When a company decides to move into new business areas such as offering perpetual software with support licensing or SaaS, it can be a virtual minefield of legal liabilities. Lam sees his role as helping a business partner step back, figure out the needs of the business, the regulatory framework and the costs.
He’s enabled efficiencies as the company works to launch its software business line, largely through interactions with other departments.
“The company has never previously offered a software solution, so it is important that information is freely shared between the commercial, sales, finance and management teams with legal acting as a conduit. The legal team has the benefit of working with all stakeholders,” he explains.
“This gives us a holistic understanding of issues so that we can constructively communicate problems and help the business establish a legal and contractual framework to effectively support the new business,” Lam continues.

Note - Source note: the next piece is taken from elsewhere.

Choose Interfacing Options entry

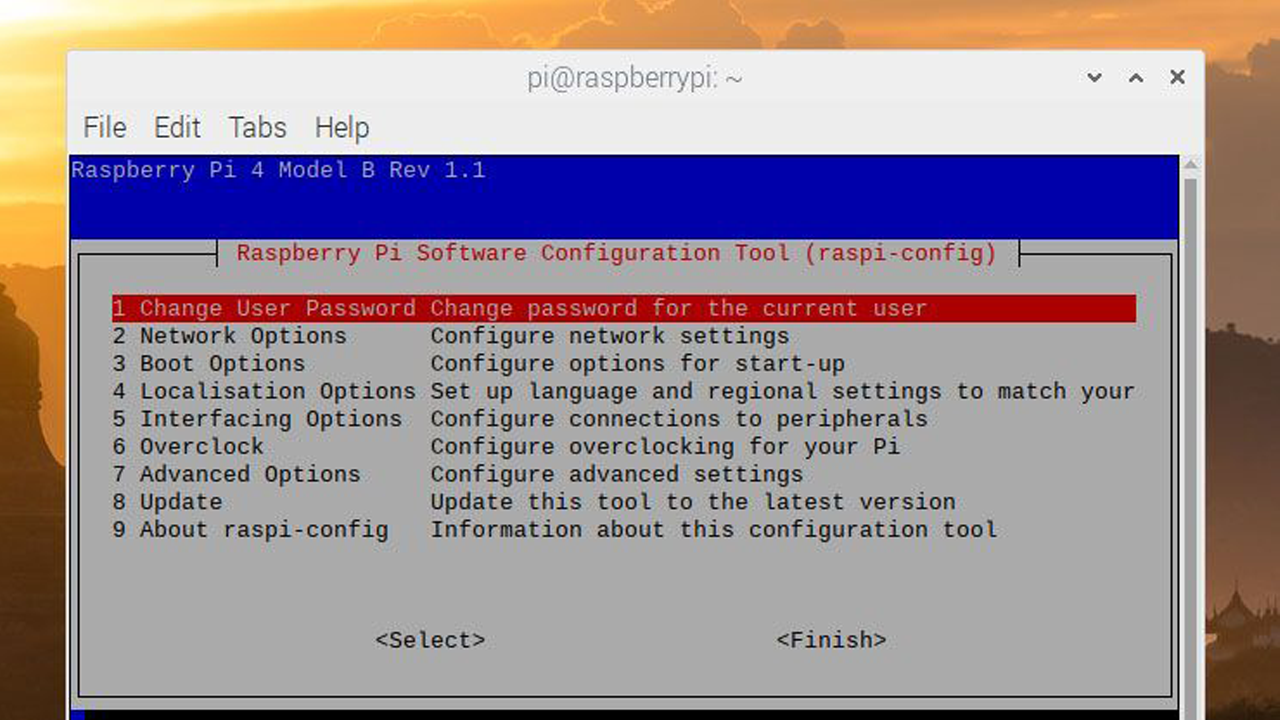click(270, 419)
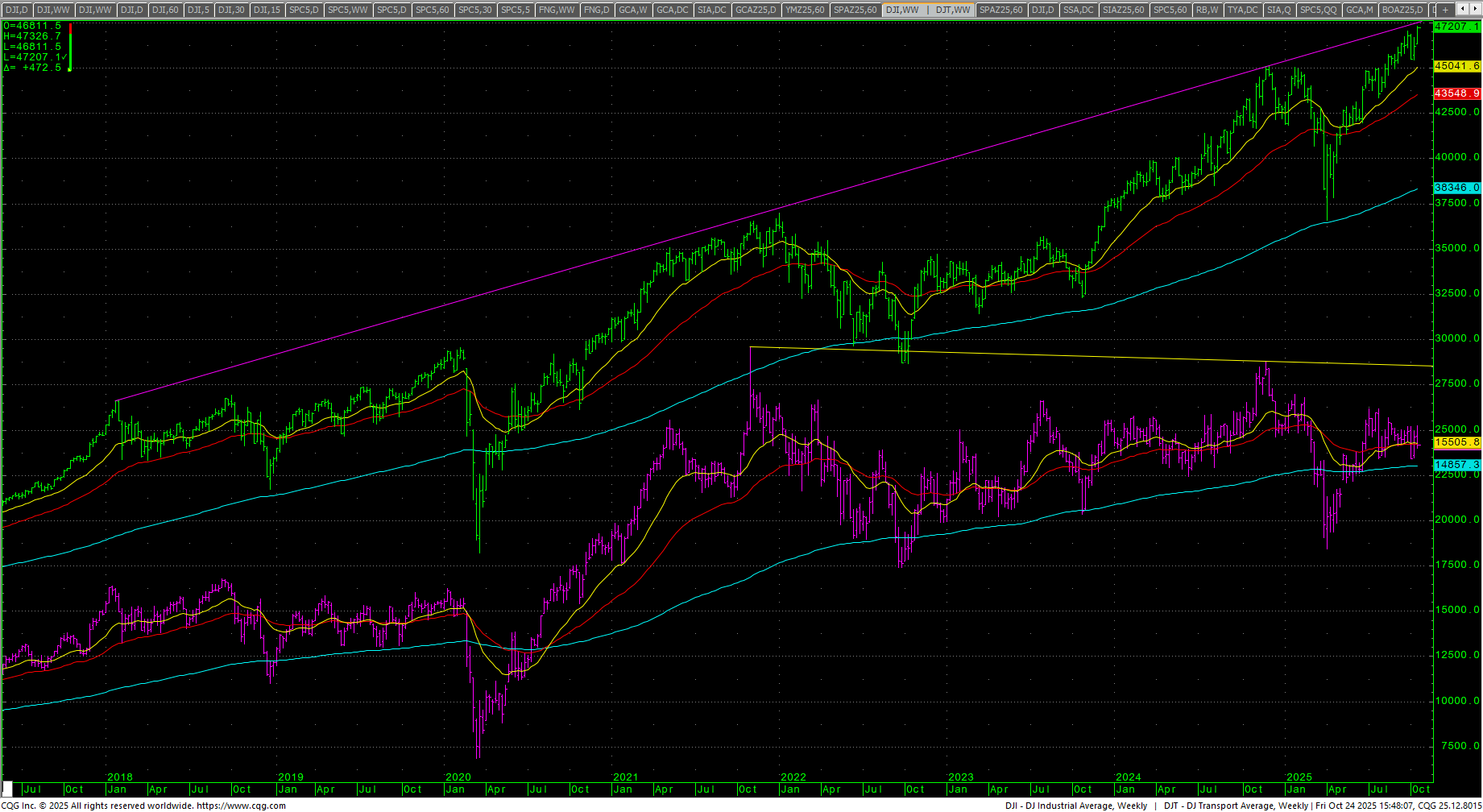Click the white box at time axis start
Screen dimensions: 1483x812
tap(8, 789)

In addition to supporting the establishment of a new business line, there’s plenty of other work to keep him busy. Guardiar being a subsidiary under the U.K.-based Praesidiad, he manages the legal, contractual, compliance and corporate affairs of domestic and global operations.

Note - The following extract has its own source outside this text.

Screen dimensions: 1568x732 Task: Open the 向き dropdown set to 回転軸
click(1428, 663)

As the company’s first general counsel, Lam has also created the Guardiar Diversity Supplier Program which brings diversity and inclusion into the supply chain. On the compliance front he helps to enforce a program that ensures adherence to the Foreign Corrupt Practices Act and U.K. Bribery Act—each of which has severe penalties for companies that fall short.
It’s all part of the fun of being an in-house legal counsel, which is where Lam says he feels most at home. Though how he got there wasn’t always direct.

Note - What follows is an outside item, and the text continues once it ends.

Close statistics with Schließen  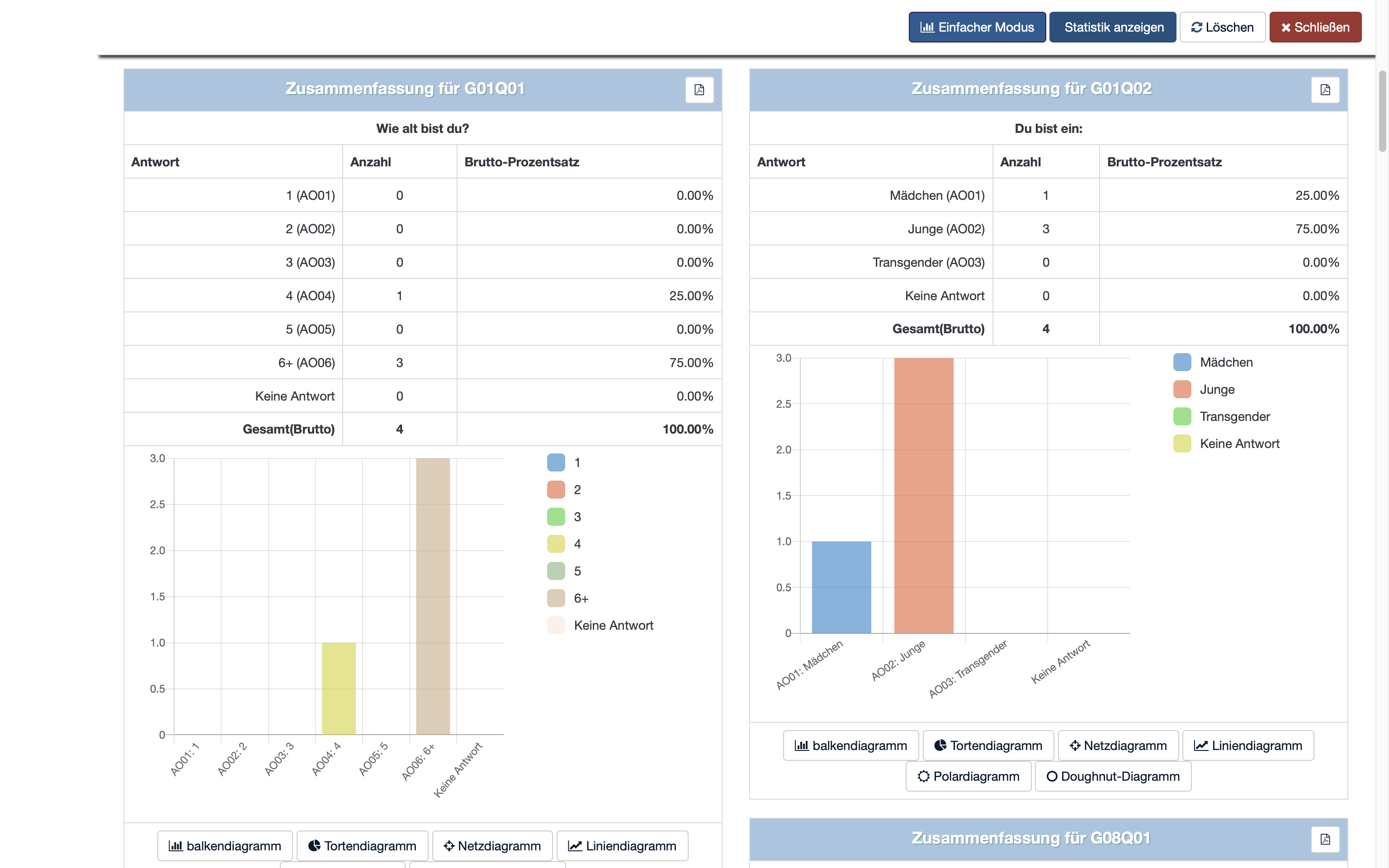(x=1315, y=27)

Lam laughs as he describes his undergrad years as an economics and French double-major at the University of Minnesota. While each subject was interesting, he was not committed to pursuing a career in either area. He took the bar exam and did well enough to gain admittance to law school, where he could combine his love for writing and reading.
“What really impressed me was this process of thinking about and approaching issues with a set of rules that society has agreed to live upon,” he recalls.
And in the business world, that entailed straddling the distance between what a company sought and how that could be fashioned within legal parameters. For Lam, these parameters are defined by understanding how the company operates as a whole and not just on the discrete legal issues.
“I never want to give advice in a vacuum,” he says. “I need to understand the business, the issues and analyze from all angles.”